Blair Telford

Personal information
- Full name: Blair Stuart Telford
- Born: 7 December 1965 (age 59) Wellington, New Zealand
- Occupation: Police officer
- Height: 1.78 m (5 ft 10 in)

Sport
- Country: New Zealand
- Sport: Bobsleigh; Surf lifesaving;

= Blair Telford =

New Zealand bobsledder

Blair Stuart Telford (born 7 December 1965) is a New Zealand former bobsledder, surf lifesaver and police officer. He competed in the two-man and the four-man events at the 1988 Winter Olympics, as part of New Zealand's first bobsled team at a Winter Olympic Games.

==Early life==
Telford was born in Wellington on 7 December 1965, the youngest of four children. He was educated at Spotswood College in New Plymouth, where he was senior boys' athletics champion in 1982 and 1983, and was also active in volleyball, cross country running and rugby union. He played rugby for New Plymouth Old Boys.

==Sports career==

===Surf lifesaving===
Telford was prominent in the sport of surf lifesaving. At the 1984 New Zealand national surf lifesaving championships, he won the junior beach sprint, and later that year he was named in the New Zealand team to face Australia in a trans-Tasman test at Mount Maunganui the following January. In February 1985, he was a member of the Rest of the World surf lifesaving team that competed against the Australian team at the Australia Games. The Australians were heavily favoured, particularly in the non-water events. Despite having no previous experience in the flags event at senior level, Telford finished a very close second in that event. In the beach sprint, he led the world champion, Warren Peters, for most of the 100-metre race, before being beaten on the line. Telford was a member of the World foursome that won the rescue tube race. It was reported that "Telford's tenacity exemplified the enthusiasm and determination of the World team, despite their lack of experience in Australian conditions".

Telford was a member of the New Plymouth Old Boys' Surf Life Saving Club team at the 1987 New Zealand national surf lifesaving championships. In the open beach relay race, he was just beaten on the line as his team won the silver medal.

===Bobsleigh===
In December 1987, Telford was one of four men selected in New Zealand's first bobsled team for the Winter Olympics in 1988. He was named as a crewman in the four-man bob and a reserve brakeman for the two-man bob. The New Zealand Bobsleigh and Skeleton Association was only formed earlier in 1987, and most of the team members had never been in a sled before they assembled for training in Calgary, Canada, in October that year. After showing satisfactory results in Olympic pre-event training for the two-man bobsleigh, Telford and Owen Pinnell were allowed to compete in the Olympic two-man competition, and they finished in 35th place out of the 41 teams competing. Their time of 58.86 seconds for their third run, on day 2 of the event, was the fastest of the 27 starters who completed a run before competition was abandoned for the day and the runs wiped.
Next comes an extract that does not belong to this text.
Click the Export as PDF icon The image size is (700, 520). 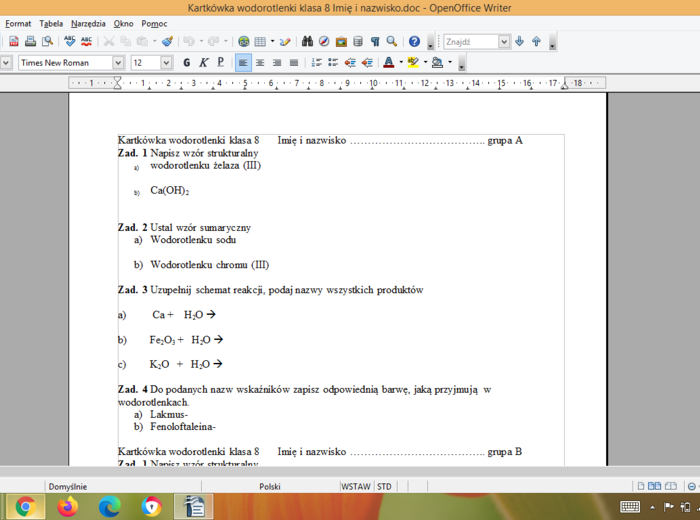[x=14, y=42]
In the four-man bobsleigh, the New Zealand team of Lex Peterson, Telford, Rhys Dacre and Peter Henry finished 21st overall.

Later in 1988, Telford was brakeman with Darryl Fergus as driver in one of New Zealand's three two-man bobs at the Calgary World Cup event, finishing 18th out of 25 sleds. Telford spent about four years competing on the World Cup circuit in North America and Europe.

===Beach volleyball===
In 2004, Telford was a member of the New Zealand Police open mixed four beach volleyball team that won the gold medal at the 10th Australia and New Zealand Police and Emergency Services Games held in Perth.

==Police career==
After returning from overseas, Telford joined the New Zealand Police. He worked as a constable in New Plymouth for eight years, before transferring to Auckland where he was promoted to sergeant. He then returned to Taranaki a year later, spending two years in Hāwera, before moving to Christchurch and promotion to senior sergeant. In 2007, he rose to the rank of inspector, stationed in Wellington where he was in charge of strategy and policy at Police National Headquarters. In 2010, Telford returned to New Plymouth where he was appointed acting area commander. The appointment was made permanent in January 2011. Following the amalgamation of the Taranaki rural and New Plymouth police areas in 2013, Telford was appointed area commander for the new combined Taranaki regional police area.

Telford was part of the security support team at the 2012 Summer Olympics in London, assisting with security and safety at the Olympic rowing venue at Eton Dorney. Two years later, he joined the security team at the 2014 Commonwealth Games in Glasgow. Following the games, he was seconded to Wellington for an initial three months, where he filled the role of police private secretary to the Minister of Police, assisting with the transition between ministers; the secondment was subsequently extended and Telford stepped down as Taranaki area commander in December 2014.

In summer 2016–2017, Telford completed Te Araroa, a long-distance tramping trail that runs the length of New Zealand, covering the 3000 km in 107 days.

Telford holds a master's degree in management from an Australian university, and a diploma in leadership from the University of Otago. He retired from the police after 28 years' service, and became a training consultant based in New Plymouth with a company providing safety and tactical communications training.